▶ _Work order_: Find every line in the records below that holds the word "computer" and copy it.

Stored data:
——

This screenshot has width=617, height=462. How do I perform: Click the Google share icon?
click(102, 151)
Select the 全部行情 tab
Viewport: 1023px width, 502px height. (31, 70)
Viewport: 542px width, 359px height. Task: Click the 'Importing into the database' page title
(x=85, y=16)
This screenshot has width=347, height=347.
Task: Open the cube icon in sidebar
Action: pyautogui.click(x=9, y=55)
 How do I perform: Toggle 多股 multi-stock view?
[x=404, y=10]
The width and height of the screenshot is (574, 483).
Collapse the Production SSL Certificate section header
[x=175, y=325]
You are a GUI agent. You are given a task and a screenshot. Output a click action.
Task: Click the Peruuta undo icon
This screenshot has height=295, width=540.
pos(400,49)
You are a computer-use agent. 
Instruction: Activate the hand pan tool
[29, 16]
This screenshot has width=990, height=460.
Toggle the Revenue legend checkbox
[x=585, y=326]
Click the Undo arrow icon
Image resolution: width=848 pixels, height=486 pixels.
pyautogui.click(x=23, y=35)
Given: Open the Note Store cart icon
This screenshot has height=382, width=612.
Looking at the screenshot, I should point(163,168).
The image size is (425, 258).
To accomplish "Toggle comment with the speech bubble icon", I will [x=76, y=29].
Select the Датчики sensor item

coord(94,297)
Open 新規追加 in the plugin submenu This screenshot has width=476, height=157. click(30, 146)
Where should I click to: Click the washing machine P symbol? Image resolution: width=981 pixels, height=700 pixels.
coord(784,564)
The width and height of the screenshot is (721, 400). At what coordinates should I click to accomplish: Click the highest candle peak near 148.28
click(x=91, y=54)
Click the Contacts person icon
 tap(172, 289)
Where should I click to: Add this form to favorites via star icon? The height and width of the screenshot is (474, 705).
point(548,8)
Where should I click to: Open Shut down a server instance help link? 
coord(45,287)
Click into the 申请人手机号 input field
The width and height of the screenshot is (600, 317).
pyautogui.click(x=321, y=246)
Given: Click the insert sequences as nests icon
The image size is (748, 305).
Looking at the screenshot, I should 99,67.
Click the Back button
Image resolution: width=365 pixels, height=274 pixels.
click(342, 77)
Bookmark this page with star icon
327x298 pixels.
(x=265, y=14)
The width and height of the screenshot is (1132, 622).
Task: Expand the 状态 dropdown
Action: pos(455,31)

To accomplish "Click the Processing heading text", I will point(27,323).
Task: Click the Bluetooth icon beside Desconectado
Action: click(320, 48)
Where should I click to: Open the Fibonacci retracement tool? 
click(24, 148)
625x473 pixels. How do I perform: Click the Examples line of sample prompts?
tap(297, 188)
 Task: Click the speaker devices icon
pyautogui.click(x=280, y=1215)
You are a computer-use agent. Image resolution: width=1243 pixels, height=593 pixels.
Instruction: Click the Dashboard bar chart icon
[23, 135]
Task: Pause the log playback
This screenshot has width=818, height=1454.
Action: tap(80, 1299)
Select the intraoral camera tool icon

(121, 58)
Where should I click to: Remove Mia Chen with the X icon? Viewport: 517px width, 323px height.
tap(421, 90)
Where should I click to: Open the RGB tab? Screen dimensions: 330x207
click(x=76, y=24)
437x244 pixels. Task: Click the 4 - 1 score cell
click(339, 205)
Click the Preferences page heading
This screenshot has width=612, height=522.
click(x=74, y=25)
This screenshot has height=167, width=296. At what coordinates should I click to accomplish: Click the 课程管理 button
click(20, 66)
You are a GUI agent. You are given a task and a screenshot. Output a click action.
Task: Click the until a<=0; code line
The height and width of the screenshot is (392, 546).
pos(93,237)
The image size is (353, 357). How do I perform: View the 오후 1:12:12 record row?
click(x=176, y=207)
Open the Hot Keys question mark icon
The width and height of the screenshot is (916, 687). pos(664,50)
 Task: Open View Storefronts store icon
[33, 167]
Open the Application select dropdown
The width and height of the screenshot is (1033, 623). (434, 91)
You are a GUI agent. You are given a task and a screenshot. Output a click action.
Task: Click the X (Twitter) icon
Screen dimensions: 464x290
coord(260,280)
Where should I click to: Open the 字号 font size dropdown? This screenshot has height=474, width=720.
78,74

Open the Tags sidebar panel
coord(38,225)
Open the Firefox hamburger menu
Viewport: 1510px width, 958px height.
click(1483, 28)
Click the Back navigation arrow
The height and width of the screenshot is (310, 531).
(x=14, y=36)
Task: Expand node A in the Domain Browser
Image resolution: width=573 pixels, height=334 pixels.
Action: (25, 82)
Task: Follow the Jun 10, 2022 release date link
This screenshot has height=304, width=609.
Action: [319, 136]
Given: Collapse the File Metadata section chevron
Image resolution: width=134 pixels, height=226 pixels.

——

▶ _The answer_:
You are a computer-use agent. 
You are a computer-use agent. Image resolution: width=1243 pixels, height=593 pixels.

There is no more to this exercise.